HAIGLER WASN'T so sure, but he had survived a stint in the Navy during World War II and thought he could survive this. He says he had no idea how his daughter's Scientology membership would affect the entire family, causing the parents to argue against the children and the children to try to recruit the parents.

Haigler is convinced that nothing predisposed Karen to cults. She was just one of those youths with "a strong urge to want to do good, to want to help others."

He admits Karen was a little naive — "You have to be more streetwise to their (the Scientologists') scams," Haigler says — but states unequivocably that "anyone is vulnerable."

A Scientology-sponsored communications course sealed Karen's fate. "She was gone. The Scientologists, they prey on that," Haigler says.

KAREN IS STILL a Scientologist, Haigler says, but with two young children, she has little time for the church. Her ex-Scientologist husband is helping to end her affiliation with the group, he says.

It was Karen who recruited Donald to the church, and his eventual "conversion" that brought Haigler and his wife Kathleen to Clearwater a year ago this May.

Haigler says he and his wife wanted to educate Donald about "the underside of Scientology." They also wanted to tell Donald his grandfather was dying.

The couple was accompanied by Nan McLean, a former Canadian Scientologist who defected from the church years ago and has been described by church officials as a "professional anti-Scientologist" and "deprogrammer." She is attending the City Commission's public hearings.
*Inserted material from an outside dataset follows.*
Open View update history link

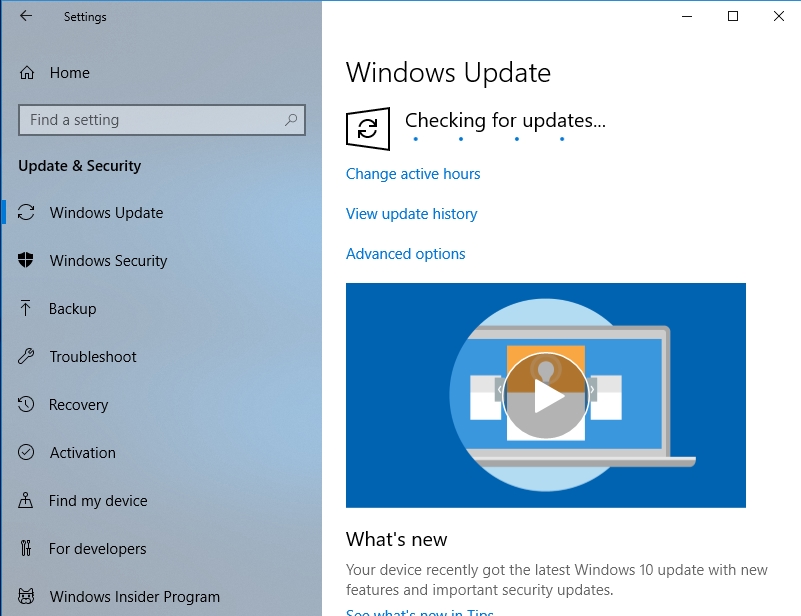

WHEN SEEING their son proved to be more difficult than they bargained for, the Haiglers enlisted support from former Clearwater City Commissioner Richard Tenney and his business partner Alex Cornell. Both were virulent anti-Scientologists.

The group planned a press conference on the steps of City Hall.
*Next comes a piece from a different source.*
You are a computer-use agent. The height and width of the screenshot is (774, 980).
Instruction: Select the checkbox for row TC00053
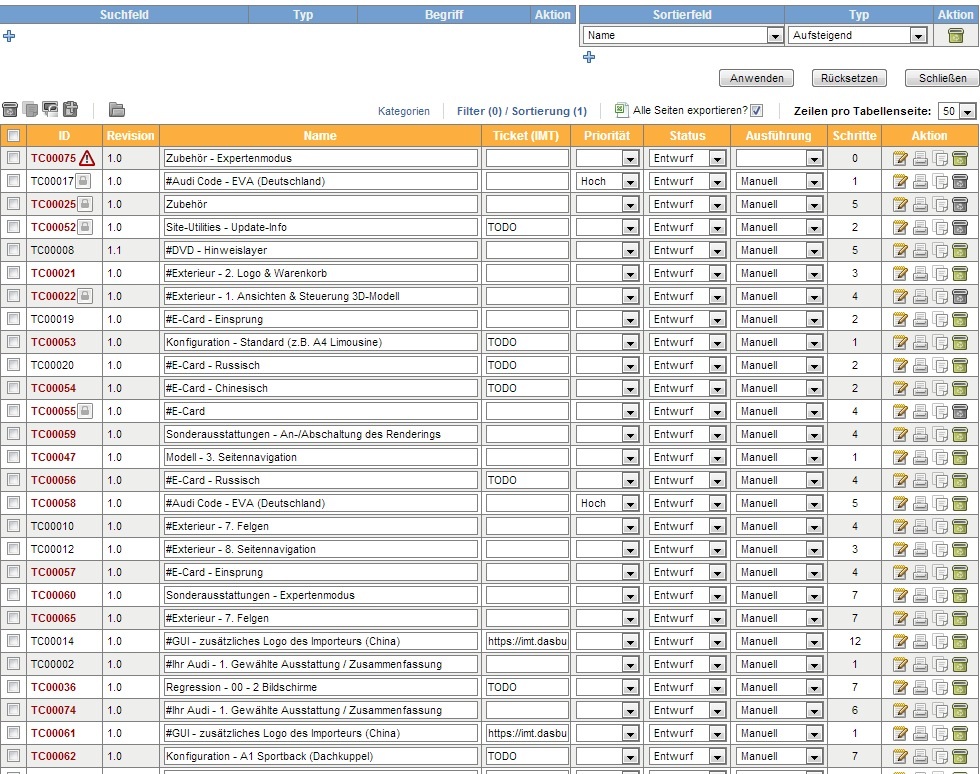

With help from church officials, Donald staged his own press conference and explained why he was happy with the organization. He said Scientology had rid him of a drug problem, and he described his contract with the church as "a vow to help mankind."

He also said he was aware of allegations against Scientology, including the criminal convictions of some top church officials in Washington, but stated that the criminal acts violated church policy and he did not condone them.

FINALLY, HE SAID he loved his parents and wanted to stay in touch with them, but he feared Mrs. McLean and suspected she might kidnap him.

When it was the Haiglers turn to talk to the media, Donald was in the audience. There was a tearful reunion, and the parents got to talk at some length with their son. But Donald refused to forsake Scientology for his family, and the Haiglers returned to Fairfax without him.

Haigler says the church rewarded Donald by transporting him to Los Angeles and promoting him from his position as a church cook.

Donald came home last Christmas, and because he showed an interest in football and plumbing, Haigler thought he seemed almost normal. The young man has since returned to California, but his parents expect him back in June.

Dave, 23, has recently left the church and gone into the Army.

Haigler says Scientology founder L Ron Hubbard is "an extremely stupid man" who deals "more with science fiction than with science." He has similar ways of describing Scientology.

Haigler thinks the hearings are important because they demonstrate this: "If someone is presenting something too good to be true, it is (too good to be true)."